Yukarıda açıklanan nedenlerle eksik inceleme ve değerlendirmeyle yazılı şekilde hüküm kurulması isabetli olmadığından, davacı vekilinin istinaf başvurusunun esası incelenmeksizin kabulüne, mahkeme kararının HMK’nın 353/1-a-6 maddesi gereğince kaldırılmasına, dosyanın Dairemiz kararına uygun şekilde incelenip karara bağlanması için kararı veren mahkemeye gönderilmesine karar verilmesi gerekmiştir.

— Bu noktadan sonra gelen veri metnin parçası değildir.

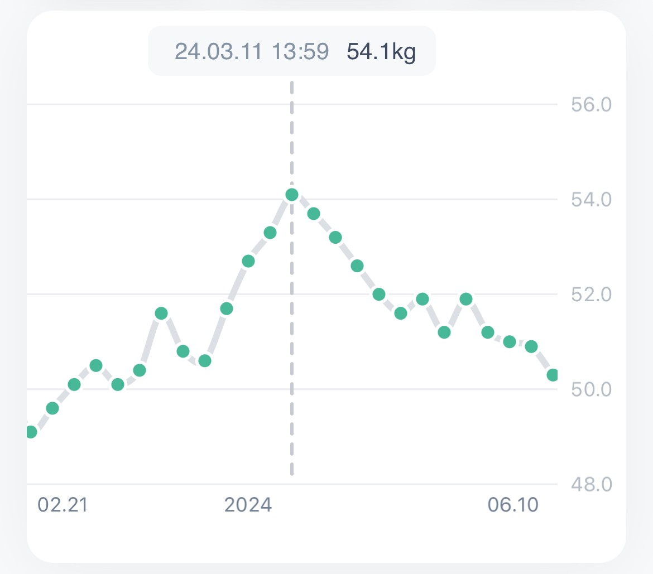
Task: Click the 06.10 date axis label
Action: coord(513,505)
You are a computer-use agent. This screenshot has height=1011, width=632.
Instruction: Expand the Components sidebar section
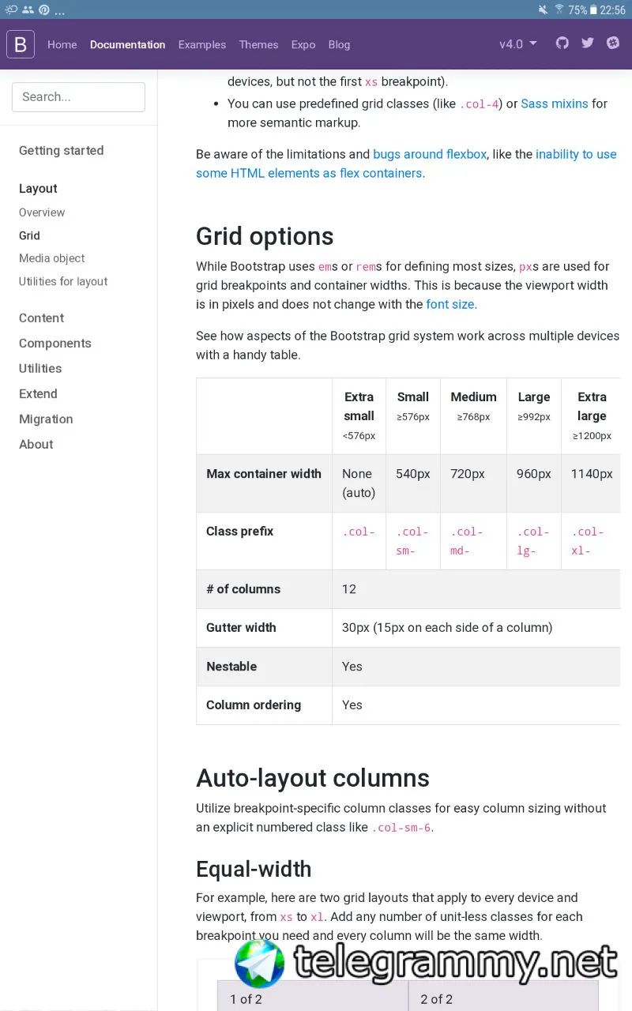55,344
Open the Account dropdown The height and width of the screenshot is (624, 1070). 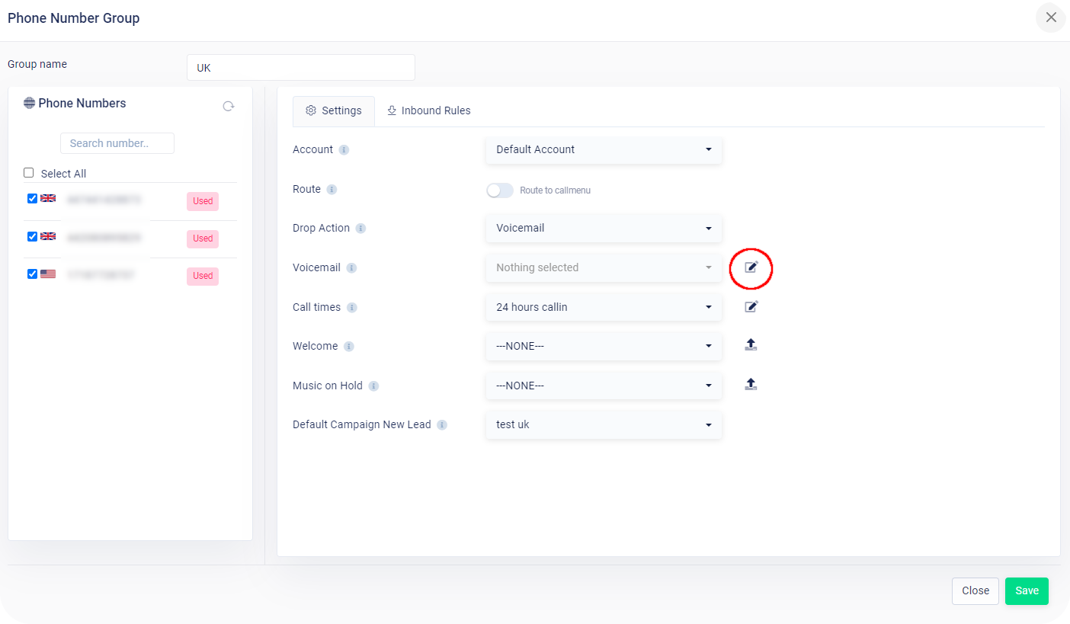click(x=603, y=149)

HÜKÜM: Yukarıda açıklanan nedenlerle;
1-Davacı vekilinin istinaf başvurusunun KABULÜNE,
2-Ankara 2. Asliye Ticaret Mahkemesi’nin 2017/142 Esas, 2020/774 nolu kararının HMK’nın 353/1-a-6 maddesi gereğince KALDIRILMASINA,
3-Dosyanın Dairemiz kararına uygun şekilde incelenip, karara bağlanmak üzere mahal mahkemesine GÖNDERİLMESİNE,
4-Davacı tarafça yatırılan istinaf karar harcının talep halinde kendisine iadesine,
5-İstinaf aşamasında yapılan yargılama giderlerinin ve istinaf başvuru harcının ilk derece mahkemesince verilecek yeni kararda dikkate alınmasına,
6-İstinaf yargılaması sırasında duruşma açılmadığından davacı yararına vekalet ücreti taktirine yer olmadığına,
7-Kararın ilk derece mahkemesince taraflara tebliğine,
Dosya üzerinde yapılan inceleme sonucunda 6100 Sayılı HMK’nun 353/1-a-6 maddesi gereğince KESİN olmak üzere 28/04/2022 tarihinde oybirliği ile karar verildi.